__Set problem__.
Rewrite all of the data below as a numbered list and leave out the blank lines.

__Records to use__.
--- start ---

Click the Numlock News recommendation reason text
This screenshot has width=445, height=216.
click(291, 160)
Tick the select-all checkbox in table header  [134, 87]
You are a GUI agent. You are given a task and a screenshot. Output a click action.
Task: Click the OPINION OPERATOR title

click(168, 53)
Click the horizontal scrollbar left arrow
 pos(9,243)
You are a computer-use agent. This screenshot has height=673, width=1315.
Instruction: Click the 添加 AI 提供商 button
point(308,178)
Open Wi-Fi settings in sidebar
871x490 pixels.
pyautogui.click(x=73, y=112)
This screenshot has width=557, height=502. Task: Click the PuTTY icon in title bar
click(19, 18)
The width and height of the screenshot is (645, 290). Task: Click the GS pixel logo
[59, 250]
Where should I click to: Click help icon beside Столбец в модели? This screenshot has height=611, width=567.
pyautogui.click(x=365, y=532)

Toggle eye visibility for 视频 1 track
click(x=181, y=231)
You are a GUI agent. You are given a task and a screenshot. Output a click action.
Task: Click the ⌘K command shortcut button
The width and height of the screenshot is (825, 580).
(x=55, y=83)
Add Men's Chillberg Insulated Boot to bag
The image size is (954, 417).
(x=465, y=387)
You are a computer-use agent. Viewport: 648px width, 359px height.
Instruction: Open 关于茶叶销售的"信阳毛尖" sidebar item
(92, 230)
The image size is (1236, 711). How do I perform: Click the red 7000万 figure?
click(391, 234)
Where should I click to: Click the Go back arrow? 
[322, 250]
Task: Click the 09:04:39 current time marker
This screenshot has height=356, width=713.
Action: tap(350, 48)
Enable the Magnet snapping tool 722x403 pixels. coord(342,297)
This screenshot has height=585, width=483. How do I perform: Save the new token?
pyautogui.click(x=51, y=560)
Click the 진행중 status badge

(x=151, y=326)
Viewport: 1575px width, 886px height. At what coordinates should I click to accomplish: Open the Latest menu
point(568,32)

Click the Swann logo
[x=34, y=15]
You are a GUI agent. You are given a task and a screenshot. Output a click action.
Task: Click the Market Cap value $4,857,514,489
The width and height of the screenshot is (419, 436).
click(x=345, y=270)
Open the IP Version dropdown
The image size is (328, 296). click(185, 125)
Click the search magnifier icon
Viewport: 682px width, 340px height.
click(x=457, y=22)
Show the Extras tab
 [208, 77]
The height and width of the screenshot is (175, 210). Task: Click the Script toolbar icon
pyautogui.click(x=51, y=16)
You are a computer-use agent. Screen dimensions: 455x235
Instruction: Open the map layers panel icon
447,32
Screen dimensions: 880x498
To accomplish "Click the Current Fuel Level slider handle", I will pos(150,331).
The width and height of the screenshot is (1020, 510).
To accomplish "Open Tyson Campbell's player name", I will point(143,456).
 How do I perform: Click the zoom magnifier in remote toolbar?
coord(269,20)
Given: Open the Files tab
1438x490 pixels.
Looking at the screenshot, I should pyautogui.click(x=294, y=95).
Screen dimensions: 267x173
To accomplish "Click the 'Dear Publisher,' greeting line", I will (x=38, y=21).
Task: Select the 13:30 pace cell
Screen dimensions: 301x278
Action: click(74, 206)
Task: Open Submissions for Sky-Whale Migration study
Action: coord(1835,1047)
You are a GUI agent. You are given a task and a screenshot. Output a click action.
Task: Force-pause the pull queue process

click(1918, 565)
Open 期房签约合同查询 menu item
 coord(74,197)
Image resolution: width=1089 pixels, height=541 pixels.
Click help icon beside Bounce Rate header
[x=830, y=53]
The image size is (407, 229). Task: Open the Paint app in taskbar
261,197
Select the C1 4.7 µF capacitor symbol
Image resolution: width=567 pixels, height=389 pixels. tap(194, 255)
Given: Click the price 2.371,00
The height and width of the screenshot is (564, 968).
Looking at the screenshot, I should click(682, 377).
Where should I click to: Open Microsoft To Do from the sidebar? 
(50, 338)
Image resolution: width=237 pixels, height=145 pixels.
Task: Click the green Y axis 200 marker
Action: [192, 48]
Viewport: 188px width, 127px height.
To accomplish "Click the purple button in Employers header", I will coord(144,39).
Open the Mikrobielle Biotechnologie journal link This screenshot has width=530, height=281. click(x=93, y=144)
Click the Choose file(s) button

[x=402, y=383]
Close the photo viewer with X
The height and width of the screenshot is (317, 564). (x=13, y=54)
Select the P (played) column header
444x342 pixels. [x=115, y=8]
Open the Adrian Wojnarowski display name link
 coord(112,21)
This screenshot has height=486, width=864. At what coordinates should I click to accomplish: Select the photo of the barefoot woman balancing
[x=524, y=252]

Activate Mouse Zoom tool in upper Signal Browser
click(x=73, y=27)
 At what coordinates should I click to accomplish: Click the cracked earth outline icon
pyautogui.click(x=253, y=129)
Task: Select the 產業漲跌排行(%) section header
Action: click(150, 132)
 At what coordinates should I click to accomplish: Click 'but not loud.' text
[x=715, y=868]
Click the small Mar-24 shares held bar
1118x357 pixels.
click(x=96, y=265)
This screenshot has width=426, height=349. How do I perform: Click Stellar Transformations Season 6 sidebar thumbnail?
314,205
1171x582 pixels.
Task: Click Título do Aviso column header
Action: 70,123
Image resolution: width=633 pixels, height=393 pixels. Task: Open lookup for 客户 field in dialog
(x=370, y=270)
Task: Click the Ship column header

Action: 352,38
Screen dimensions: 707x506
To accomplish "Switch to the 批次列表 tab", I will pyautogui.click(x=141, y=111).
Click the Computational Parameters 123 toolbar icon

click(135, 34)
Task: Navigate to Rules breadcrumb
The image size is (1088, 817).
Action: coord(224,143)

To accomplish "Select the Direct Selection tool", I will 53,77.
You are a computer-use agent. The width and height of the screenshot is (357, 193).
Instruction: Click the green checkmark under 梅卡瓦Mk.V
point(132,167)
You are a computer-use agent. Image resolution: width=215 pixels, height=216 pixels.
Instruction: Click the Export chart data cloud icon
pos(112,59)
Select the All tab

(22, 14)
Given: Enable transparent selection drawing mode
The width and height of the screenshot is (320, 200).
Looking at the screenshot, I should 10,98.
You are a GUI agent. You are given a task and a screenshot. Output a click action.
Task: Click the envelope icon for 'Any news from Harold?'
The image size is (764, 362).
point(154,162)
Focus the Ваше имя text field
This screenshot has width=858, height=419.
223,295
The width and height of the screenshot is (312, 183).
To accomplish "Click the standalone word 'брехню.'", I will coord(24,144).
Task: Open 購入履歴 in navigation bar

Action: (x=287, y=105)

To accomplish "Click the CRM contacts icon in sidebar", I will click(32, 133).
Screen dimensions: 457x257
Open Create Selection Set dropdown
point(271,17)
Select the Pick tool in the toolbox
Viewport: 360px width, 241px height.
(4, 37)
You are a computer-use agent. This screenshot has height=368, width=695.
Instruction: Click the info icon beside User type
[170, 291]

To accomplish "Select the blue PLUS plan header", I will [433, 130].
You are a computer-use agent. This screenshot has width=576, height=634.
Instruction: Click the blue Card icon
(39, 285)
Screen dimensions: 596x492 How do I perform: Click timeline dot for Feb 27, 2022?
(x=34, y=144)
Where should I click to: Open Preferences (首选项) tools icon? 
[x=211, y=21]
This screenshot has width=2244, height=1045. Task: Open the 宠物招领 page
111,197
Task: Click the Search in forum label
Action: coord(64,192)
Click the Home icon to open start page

--- end ---

__Exercise answer__.
1. Click the Numlock News recommendation reason text
2. This screenshot has width=445, height=216.
3. click(291, 160)
4. Tick the select-all checkbox in table header  [134, 87]
5. You are a GUI agent. You are given a task and a screenshot. Output a click action.
6. Task: Click the OPINION OPERATOR title
7. click(168, 53)
8. Click the horizontal scrollbar left arrow
9.  pos(9,243)
10. You are a computer-use agent. This screenshot has height=673, width=1315.
11. Instruction: Click the 添加 AI 提供商 button
12. point(308,178)
13. Open Wi-Fi settings in sidebar
14. 871x490 pixels.
15. pyautogui.click(x=73, y=112)
16. This screenshot has width=557, height=502. Task: Click the PuTTY icon in title bar
17. click(19, 18)
18. The width and height of the screenshot is (645, 290). Task: Click the GS pixel logo
19. [59, 250]
20. Where should I click to: Click help icon beside Столбец в модели? This screenshot has height=611, width=567.
21. pyautogui.click(x=365, y=532)
22. Toggle eye visibility for 视频 1 track
23. click(x=181, y=231)
24. You are a GUI agent. You are given a task and a screenshot. Output a click action.
25. Task: Click the ⌘K command shortcut button
26. The width and height of the screenshot is (825, 580).
27. (x=55, y=83)
28. Add Men's Chillberg Insulated Boot to bag
29. The image size is (954, 417).
30. (x=465, y=387)
31. You are a computer-use agent. Viewport: 648px width, 359px height.
32. Instruction: Open 关于茶叶销售的"信阳毛尖" sidebar item
33. (92, 230)
34. The image size is (1236, 711). How do I perform: Click the red 7000万 figure?
35. click(391, 234)
36. Where should I click to: Click the Go back arrow? 
37. [322, 250]
38. Task: Click the 09:04:39 current time marker
39. This screenshot has height=356, width=713.
40. Action: tap(350, 48)
41. Enable the Magnet snapping tool 722x403 pixels. coord(342,297)
42. This screenshot has height=585, width=483. How do I perform: Save the new token?
43. pyautogui.click(x=51, y=560)
44. Click the 진행중 status badge
45. (x=151, y=326)
46. Viewport: 1575px width, 886px height. At what coordinates should I click to accomplish: Open the Latest menu
47. point(568,32)
48. Click the Swann logo
49. [x=34, y=15]
50. You are a GUI agent. You are given a task and a screenshot. Output a click action.
51. Task: Click the Market Cap value $4,857,514,489
52. The width and height of the screenshot is (419, 436).
53. click(x=345, y=270)
54. Open the IP Version dropdown
55. The image size is (328, 296). click(185, 125)
56. Click the search magnifier icon
57. Viewport: 682px width, 340px height.
58. click(x=457, y=22)
59. Show the Extras tab
60.  [208, 77]
61. The height and width of the screenshot is (175, 210). Task: Click the Script toolbar icon
62. pyautogui.click(x=51, y=16)
63. You are a computer-use agent. Screen dimensions: 455x235
64. Instruction: Open the map layers panel icon
65. 447,32
66. Screen dimensions: 880x498
67. To accomplish "Click the Current Fuel Level slider handle", I will pos(150,331).
68. The width and height of the screenshot is (1020, 510).
69. To accomplish "Open Tyson Campbell's player name", I will point(143,456).
70.  How do I perform: Click the zoom magnifier in remote toolbar?
71. coord(269,20)
72. Given: Open the Files tab
73. 1438x490 pixels.
74. Looking at the screenshot, I should pyautogui.click(x=294, y=95).
75. Screen dimensions: 267x173
76. To accomplish "Click the 'Dear Publisher,' greeting line", I will (x=38, y=21).
77. Task: Select the 13:30 pace cell
78. Screen dimensions: 301x278
79. Action: click(74, 206)
80. Task: Open Submissions for Sky-Whale Migration study
81. Action: coord(1835,1047)
82. You are a GUI agent. You are given a task and a screenshot. Output a click action.
83. Task: Force-pause the pull queue process
84. click(1918, 565)
85. Open 期房签约合同查询 menu item
86.  coord(74,197)
87. Image resolution: width=1089 pixels, height=541 pixels.
88. Click help icon beside Bounce Rate header
89. [x=830, y=53]
90. The image size is (407, 229). Task: Open the Paint app in taskbar
91. 261,197
92. Select the C1 4.7 µF capacitor symbol
93. Image resolution: width=567 pixels, height=389 pixels. tap(194, 255)
94. Given: Click the price 2.371,00
95. The height and width of the screenshot is (564, 968).
96. Looking at the screenshot, I should click(682, 377).
97. Where should I click to: Open Microsoft To Do from the sidebar? 
98. (50, 338)
99. Image resolution: width=237 pixels, height=145 pixels.
100. Task: Click the green Y axis 200 marker
101. Action: [192, 48]
102. Viewport: 188px width, 127px height.
103. To accomplish "Click the purple button in Employers header", I will coord(144,39).
104. Open the Mikrobielle Biotechnologie journal link This screenshot has width=530, height=281. click(x=93, y=144)
105. Click the Choose file(s) button
106. [x=402, y=383]
107. Close the photo viewer with X
108. The height and width of the screenshot is (317, 564). (x=13, y=54)
109. Select the P (played) column header
110. 444x342 pixels. [x=115, y=8]
111. Open the Adrian Wojnarowski display name link
112.  coord(112,21)
113. This screenshot has height=486, width=864. At what coordinates should I click to accomplish: Select the photo of the barefoot woman balancing
114. [x=524, y=252]
115. Activate Mouse Zoom tool in upper Signal Browser
116. click(x=73, y=27)
117.  At what coordinates should I click to accomplish: Click the cracked earth outline icon
118. pyautogui.click(x=253, y=129)
119. Task: Select the 產業漲跌排行(%) section header
120. Action: click(150, 132)
121.  At what coordinates should I click to accomplish: Click 'but not loud.' text
122. [x=715, y=868]
123. Click the small Mar-24 shares held bar
124. 1118x357 pixels.
125. click(x=96, y=265)
126. This screenshot has width=426, height=349. How do I perform: Click Stellar Transformations Season 6 sidebar thumbnail?
127. 314,205
128. 1171x582 pixels.
129. Task: Click Título do Aviso column header
130. Action: 70,123
131. Image resolution: width=633 pixels, height=393 pixels. Task: Open lookup for 客户 field in dialog
132. (x=370, y=270)
133. Task: Click the Ship column header
134. Action: 352,38
135. Screen dimensions: 707x506
136. To accomplish "Switch to the 批次列表 tab", I will pyautogui.click(x=141, y=111).
137. Click the Computational Parameters 123 toolbar icon
138. click(135, 34)
139. Task: Navigate to Rules breadcrumb
140. The image size is (1088, 817).
141. Action: coord(224,143)
142. To accomplish "Select the Direct Selection tool", I will 53,77.
143. You are a computer-use agent. The width and height of the screenshot is (357, 193).
144. Instruction: Click the green checkmark under 梅卡瓦Mk.V
145. point(132,167)
146. You are a computer-use agent. Image resolution: width=215 pixels, height=216 pixels.
147. Instruction: Click the Export chart data cloud icon
148. pos(112,59)
149. Select the All tab
150. (22, 14)
151. Given: Enable transparent selection drawing mode
152. The width and height of the screenshot is (320, 200).
153. Looking at the screenshot, I should 10,98.
154. You are a GUI agent. You are given a task and a screenshot. Output a click action.
155. Task: Click the envelope icon for 'Any news from Harold?'
156. The image size is (764, 362).
157. point(154,162)
158. Focus the Ваше имя text field
159. This screenshot has width=858, height=419.
160. 223,295
161. The width and height of the screenshot is (312, 183).
162. To accomplish "Click the standalone word 'брехню.'", I will coord(24,144).
163. Task: Open 購入履歴 in navigation bar
164. Action: (x=287, y=105)
165. To accomplish "Click the CRM contacts icon in sidebar", I will click(32, 133).
166. Screen dimensions: 457x257
167. Open Create Selection Set dropdown
168. point(271,17)
169. Select the Pick tool in the toolbox
170. Viewport: 360px width, 241px height.
171. (4, 37)
172. You are a computer-use agent. This screenshot has height=368, width=695.
173. Instruction: Click the info icon beside User type
174. [170, 291]
175. To accomplish "Select the blue PLUS plan header", I will [433, 130].
176. You are a computer-use agent. This screenshot has width=576, height=634.
177. Instruction: Click the blue Card icon
178. (39, 285)
179. Screen dimensions: 596x492 How do I perform: Click timeline dot for Feb 27, 2022?
180. (x=34, y=144)
181. Where should I click to: Open Preferences (首选项) tools icon? 
182. [x=211, y=21]
183. This screenshot has width=2244, height=1045. Task: Open the 宠物招领 page
184. 111,197
185. Task: Click the Search in forum label
186. Action: coord(64,192)
187. Click the Home icon to open start page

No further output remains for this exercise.